What does Genesis 42:11 mean?
ESV: We are all sons of one man. We are honest men. Your servants have never been spies.”
NIV: We are all the sons of one man. Your servants are honest men, not spies.'
NASB: We are all sons of one man; we are honest men, your servants are not spies.'
CSB: "We are all sons of one man. We are honest; your servants are not spies."
NLT: We are all brothers — members of the same family. We are honest men, sir! We are not spies!'
KJV: We are all one man's sons; we are true men, thy servants are no spies.
Verse Commentary:
Joseph has accused his ten older brothers of being spies. He declares that they have come to Egypt to spy for a foreign power. They are trying to defend themselves, insisting they have come only to buy food in the famine (Genesis 42:6–10). Their language is the common style of that era: politely referring to themselves as the servants of the other. The situation is unique, however, in that Joseph alone has the power to act on that accusation (Genesis 41:44). The brothers do not realize that the Egyptian governor, whom they know as Zaphenath-paneah (Genesis 41:45), is the brother they sold into slavery twenty years ago (Genesis 37:28). Joseph's intent is not revenge, but to test his family; the end goal is to bring them all safely into Egypt (Genesis 47:11–12).

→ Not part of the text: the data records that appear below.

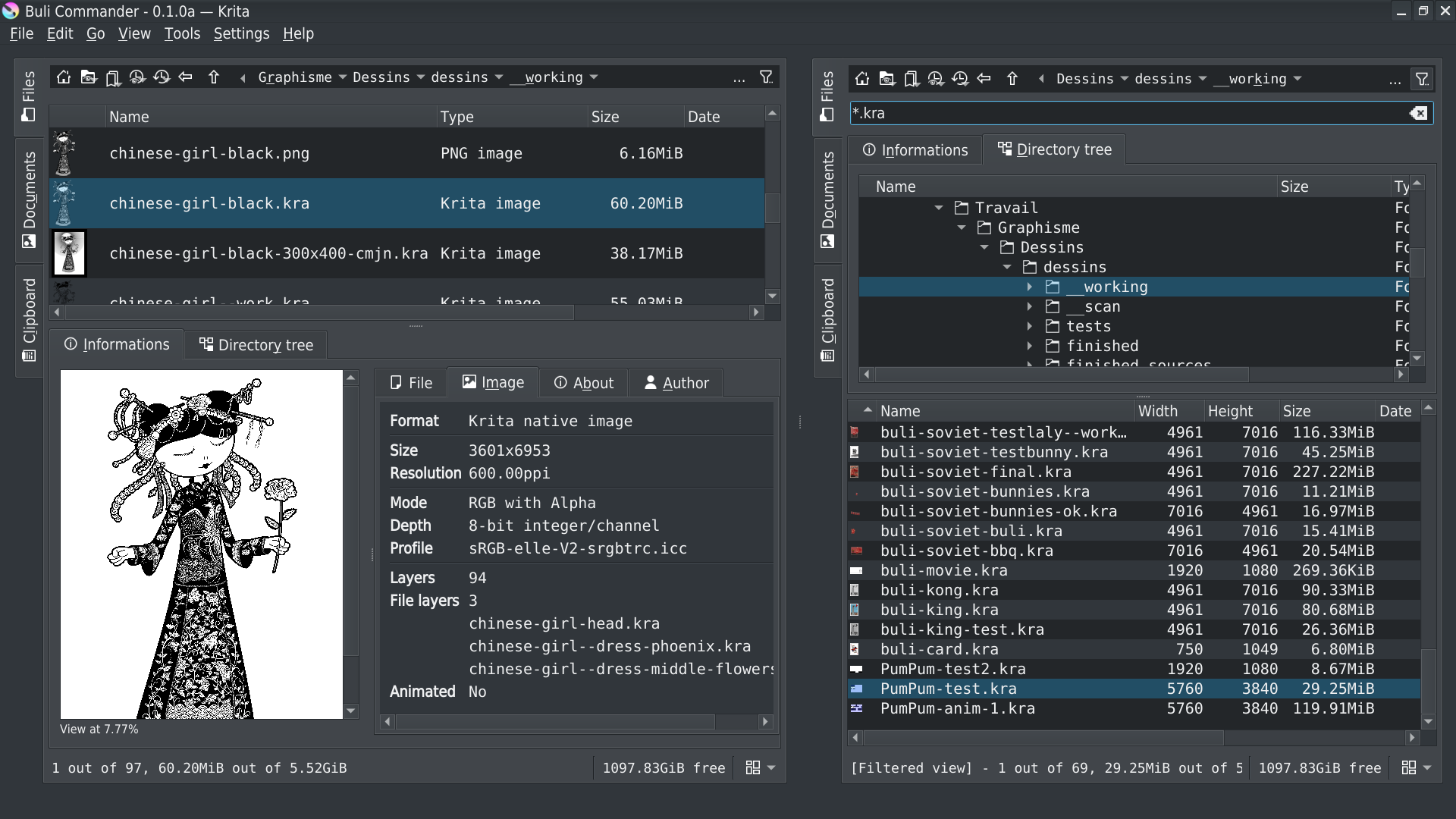Go back using left panel arrow
The image size is (1456, 819).
point(186,77)
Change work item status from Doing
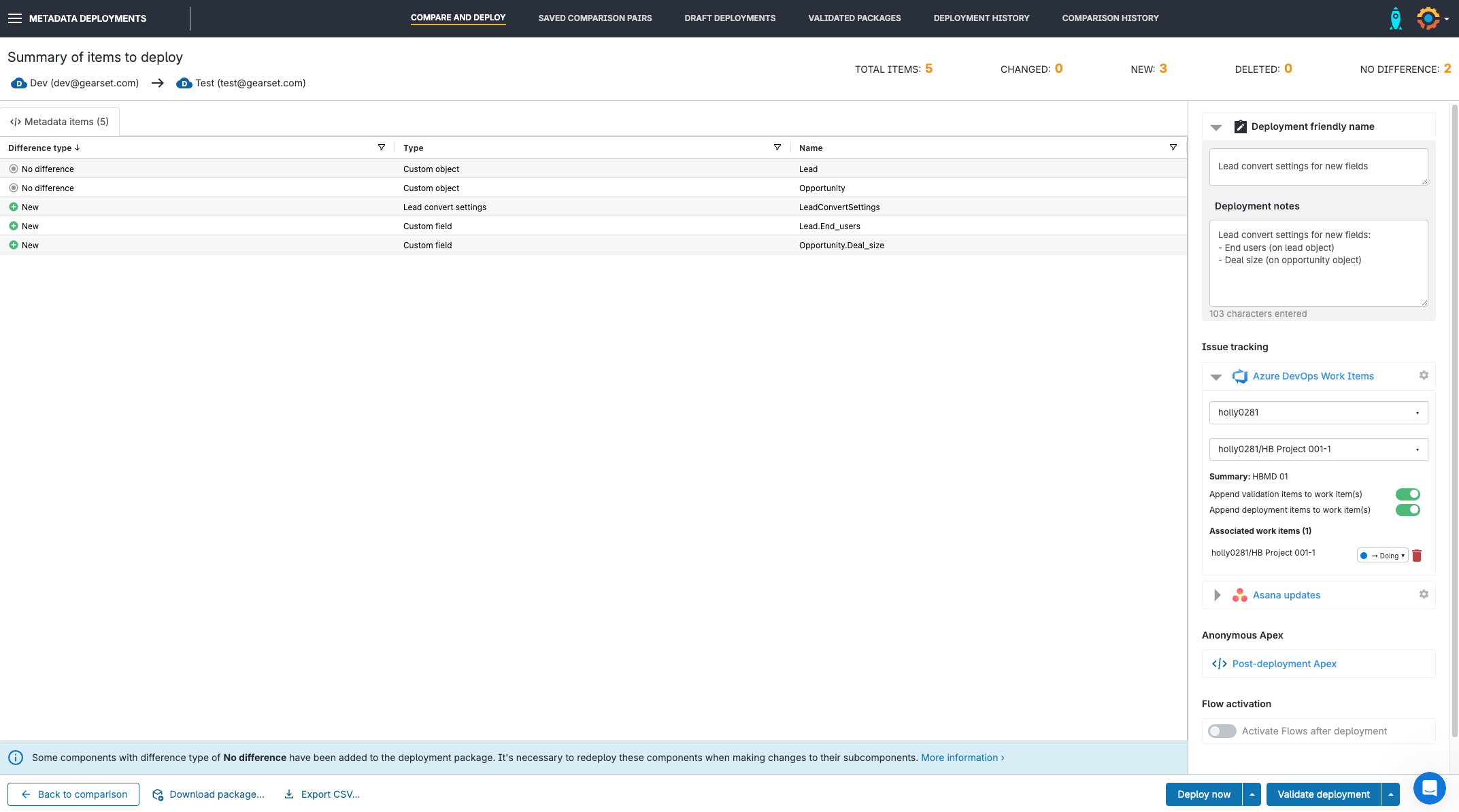Viewport: 1459px width, 812px height. pos(1382,556)
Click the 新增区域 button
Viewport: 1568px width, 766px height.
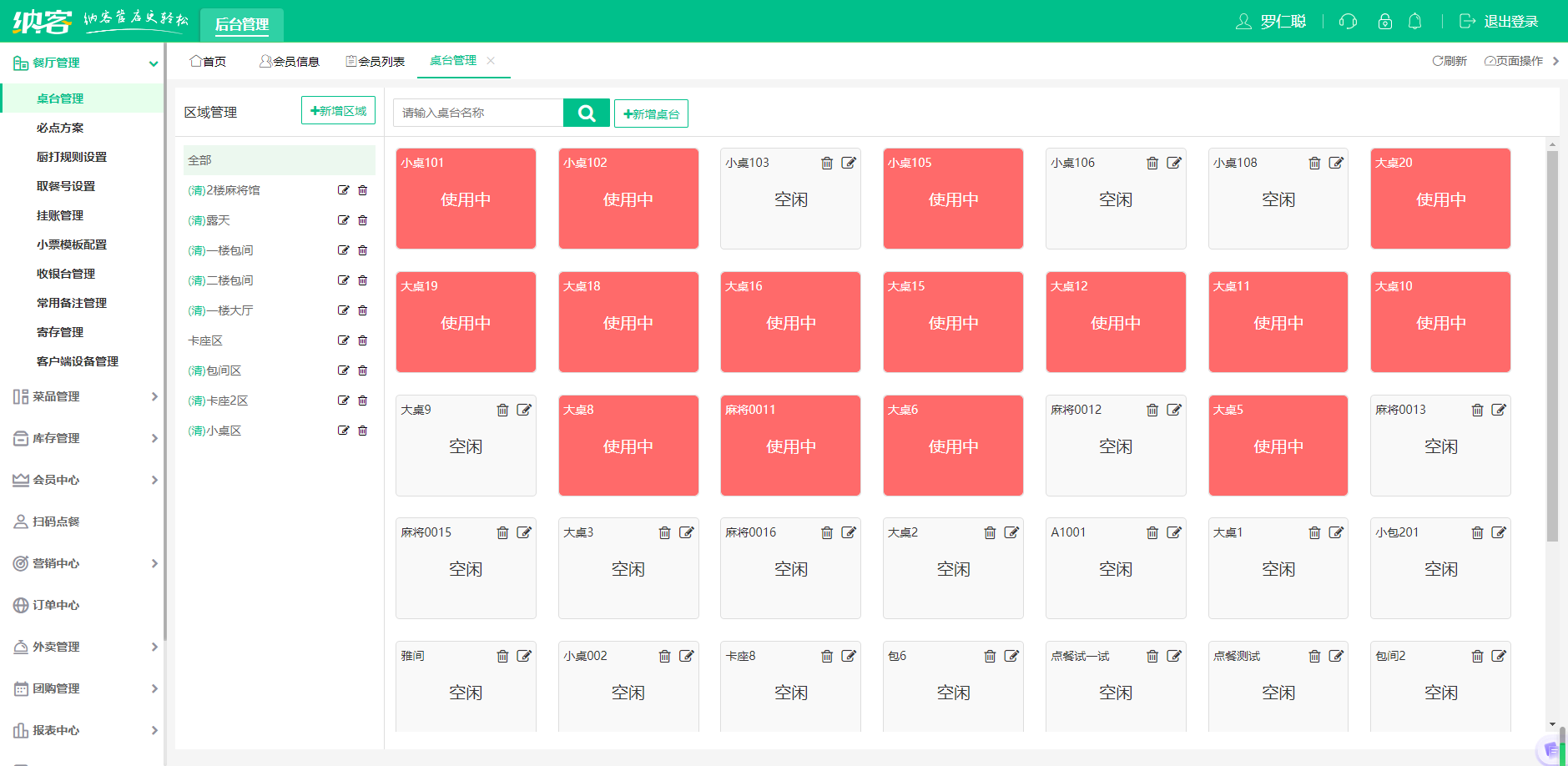(338, 109)
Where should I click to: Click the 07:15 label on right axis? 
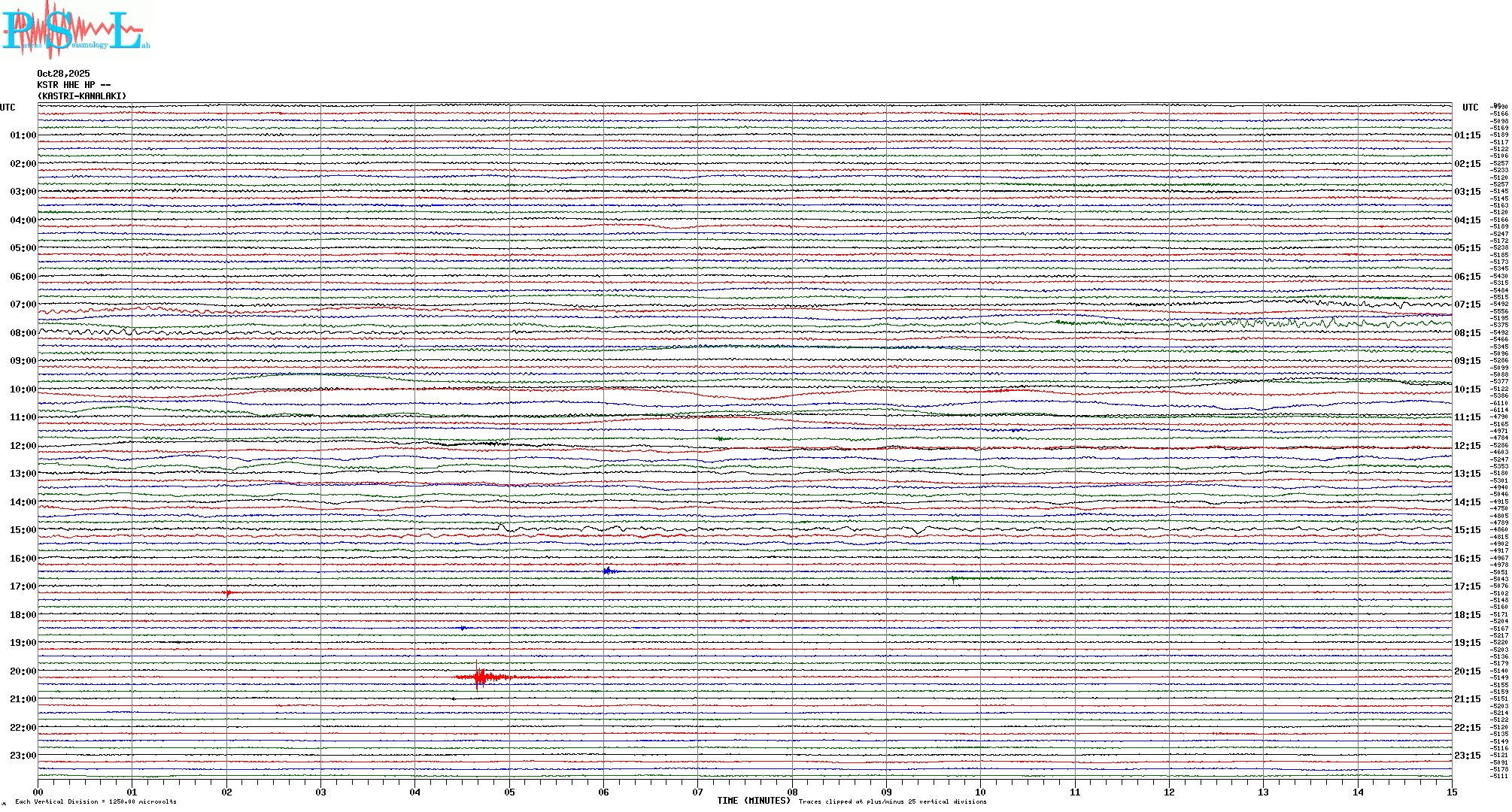tap(1467, 304)
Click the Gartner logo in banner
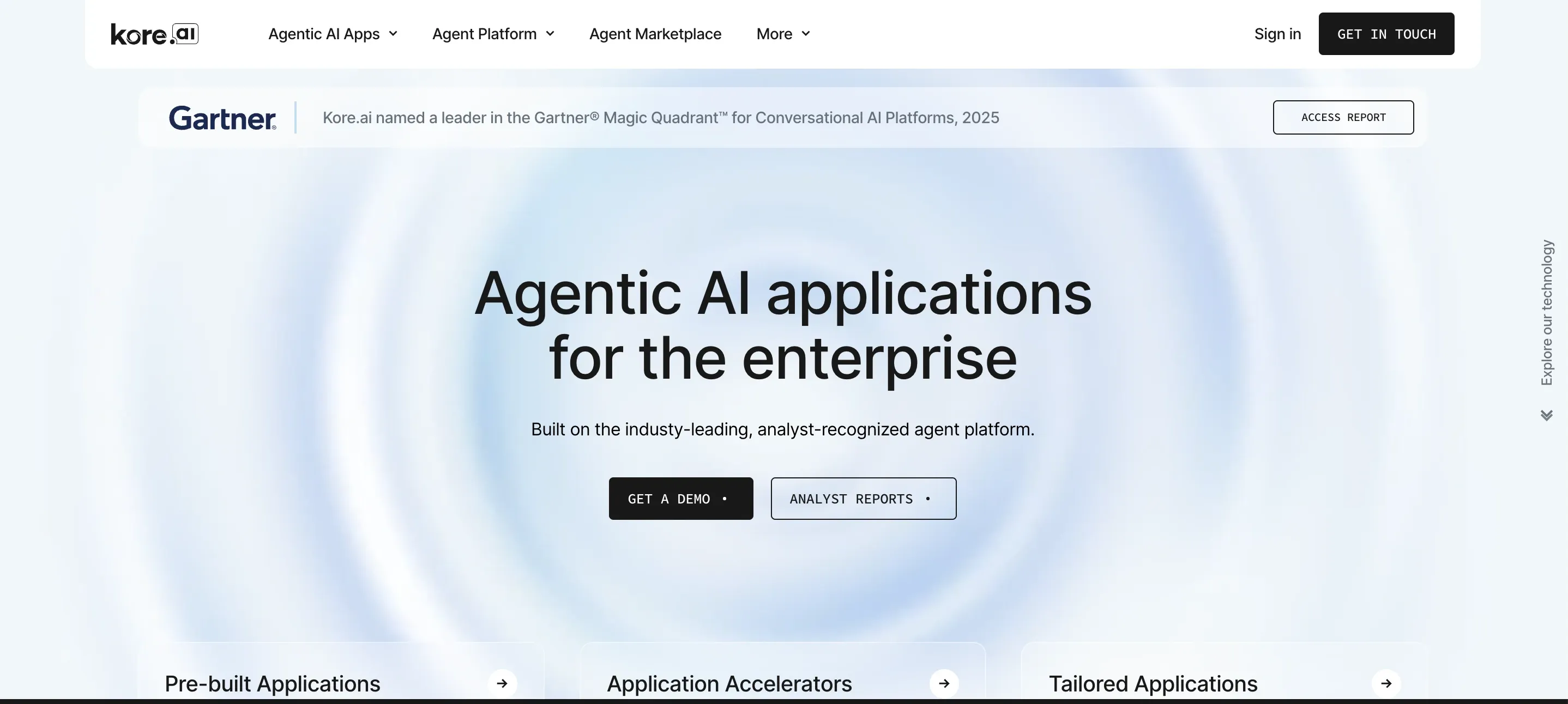 click(x=222, y=118)
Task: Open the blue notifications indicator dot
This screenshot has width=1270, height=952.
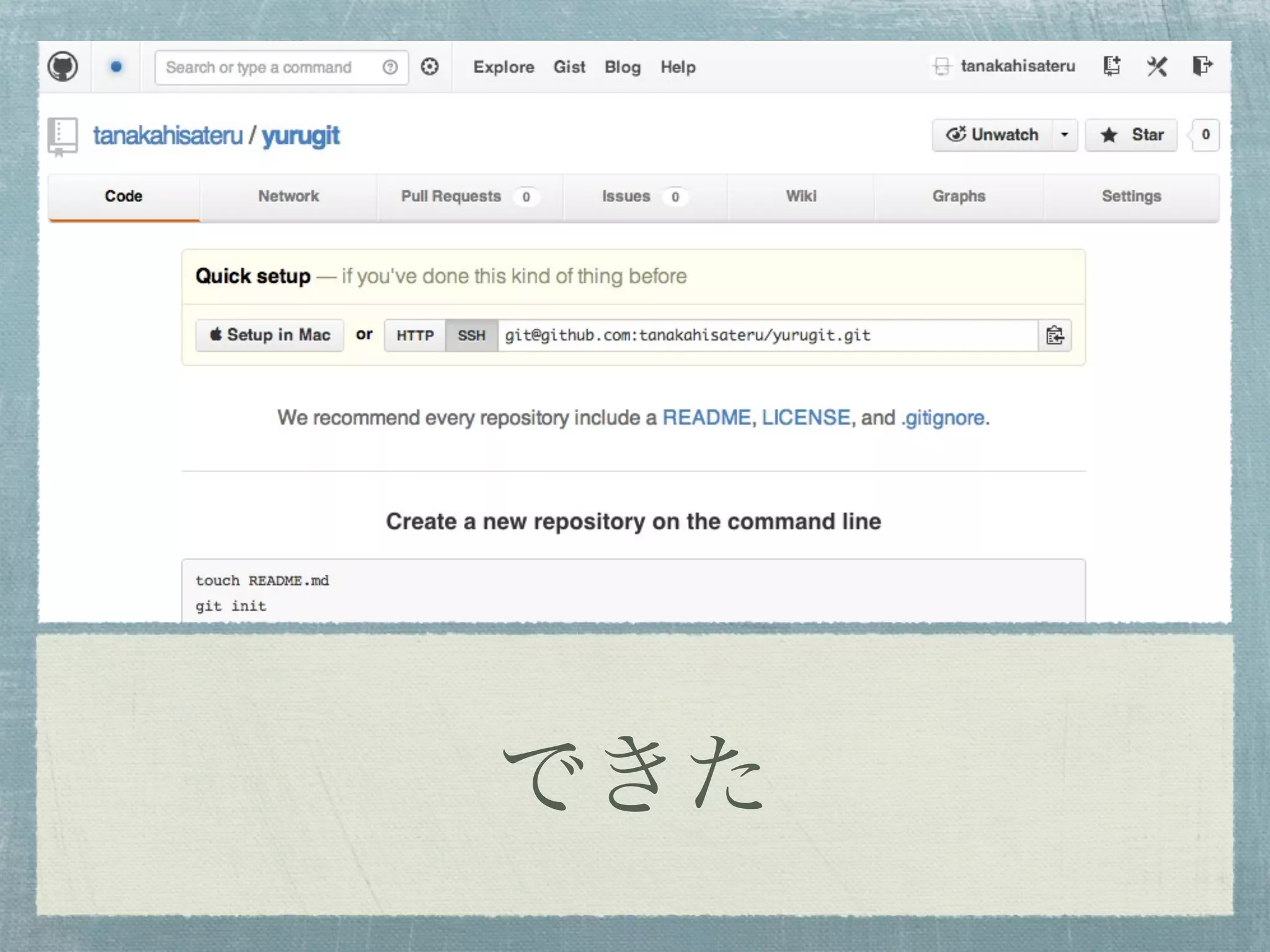Action: [116, 67]
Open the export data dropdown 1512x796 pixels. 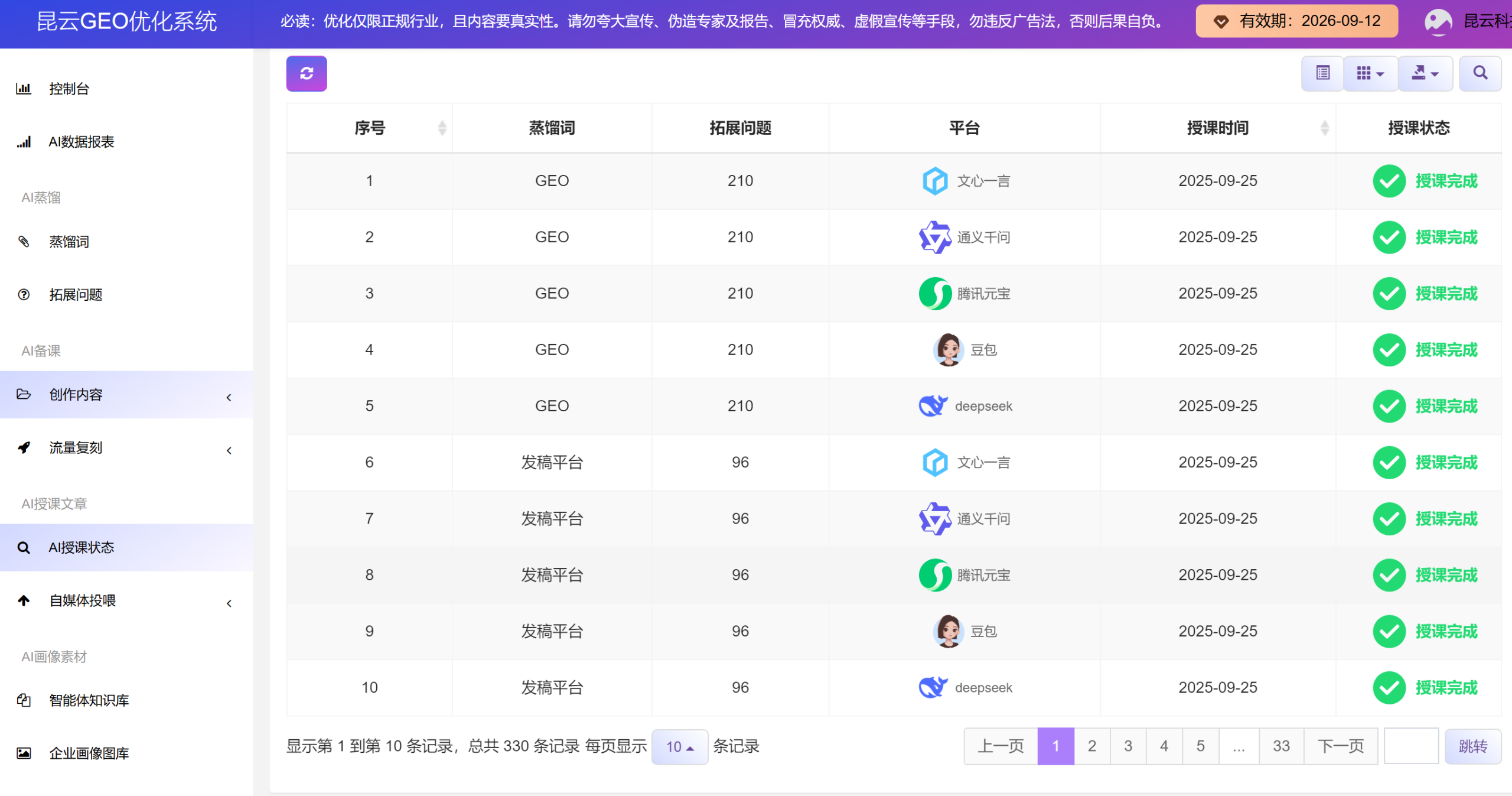click(x=1425, y=73)
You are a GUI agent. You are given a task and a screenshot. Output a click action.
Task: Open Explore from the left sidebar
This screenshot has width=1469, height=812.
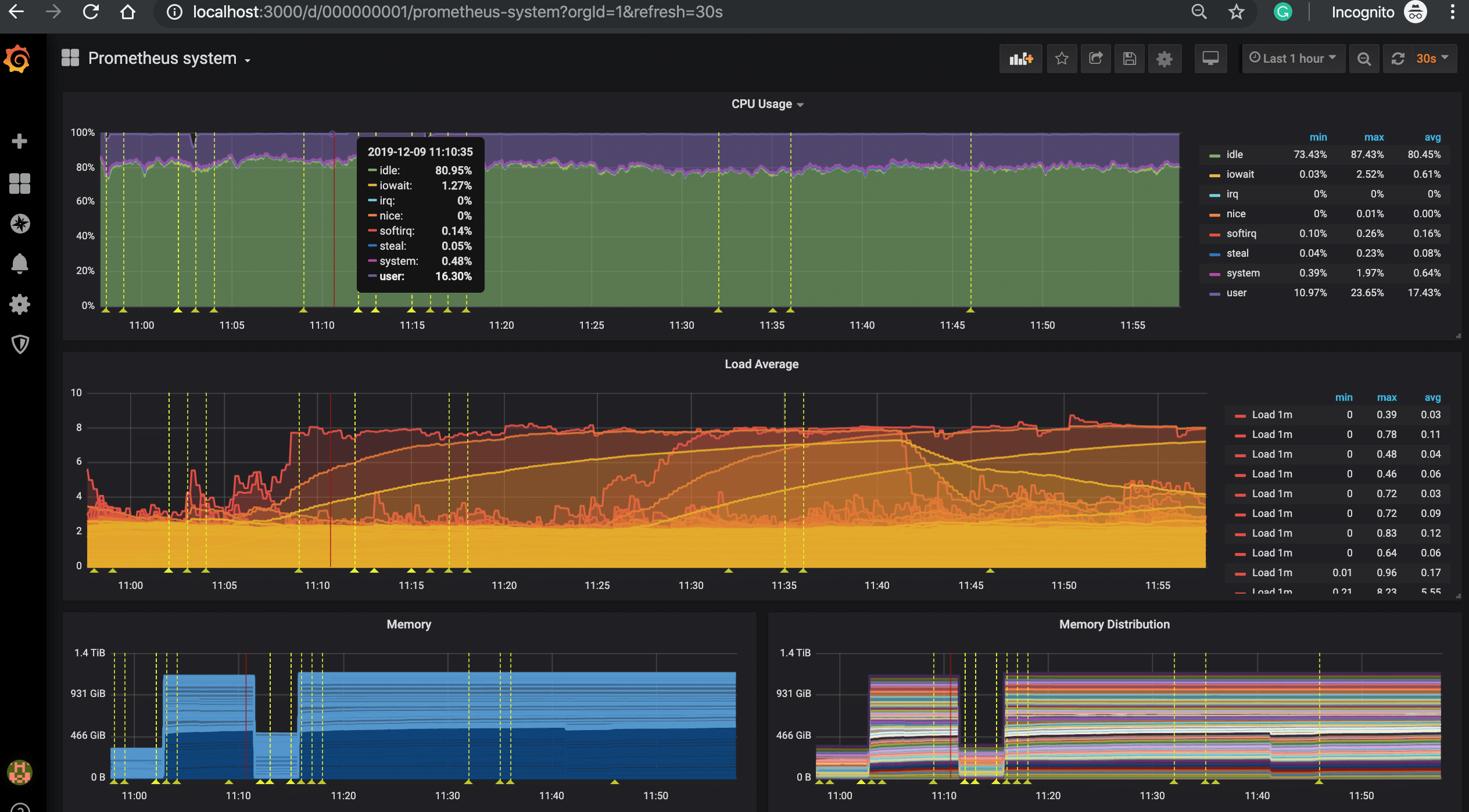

Since the ten men (Genesis 41:1–5) don't know this is their brother, they reveal another detail: They are all sons of the same man (Genesis 35:23–26). Joseph knows this, of course, but it is information he can use to learn more about them. They conclude by declaring that they are honest men who have never been spies. This might have been another reason for Joseph's harsh approach: coercing his brothers to give him more longed-for information about his family.
Verse Context:
Genesis 42:1–17 contains the unlikeliest of reunions: that between Joseph and his ten oldest brothers (Genesis 37:28). They have been sent by Jacob to Egypt to buy grain during a terrible famine (Genesis 41:53–54). They don't recognize their brother, now an Egyptian ruler. Joseph knows them but keeps the secret; he responds harshly to avoid breaking the illusion. He then puts them in prison for three days, saying they might be spies. All the while, he has a plan in mind.
Chapter Summary:
Genesis 42 describes the moment Joseph sees his brothers for the first time since they sold him into slavery over 20 years earlier. They have come to Egypt to buy grain, and they do not recognize him. He keeps his secret, speaking roughly to them and hinting they may be spies. He allows them to leave only if they promise to return with their youngest brother Benjamin. He keeps Simeon as collateral but sends them off with full sacks of grain for their family. He also secretly returns their money, something they are terrified to discover on the way home. Back in Canaan, Jacob responds to this terrible news with bitterness and vindictive blame.
Chapter Context:
Twenty years prior to the events of this chapter, Joseph's brothers sold him into slavery (Genesis 37:28). Miraculously, Joseph is now the governor of the nation of Egypt (Genesis 41:44). His brothers, who know nothing of Joseph's fate, have come to buy food during a terrible famine (Genesis 41:56–57). Joseph, probably and justifiably angry at his brothers, keeps his identity a secret, at first. Over the next several chapters, he will test, challenge, and chasten them. Yet there is no revenge involved; everything Joseph does furthers a long-term goal of rescuing the family from starvation.
Book Summary:
The book of Genesis establishes fundamental truths about God. Among these are His role as the Creator, His holiness, His hatred of sin, His love for mankind, and His willingness to provide for our redemption. We learn not only where mankind has come from, but why the world is in its present form. The book also presents the establishment of Israel, God's chosen people. Many of the principles given in other parts of Scripture depend on the basic ideas presented here in the book of Genesis. Within the framework of the Bible, Genesis explains the bare-bones history of the universe leading up to the captivity of Israel in Egypt, setting the stage for the book of Exodus.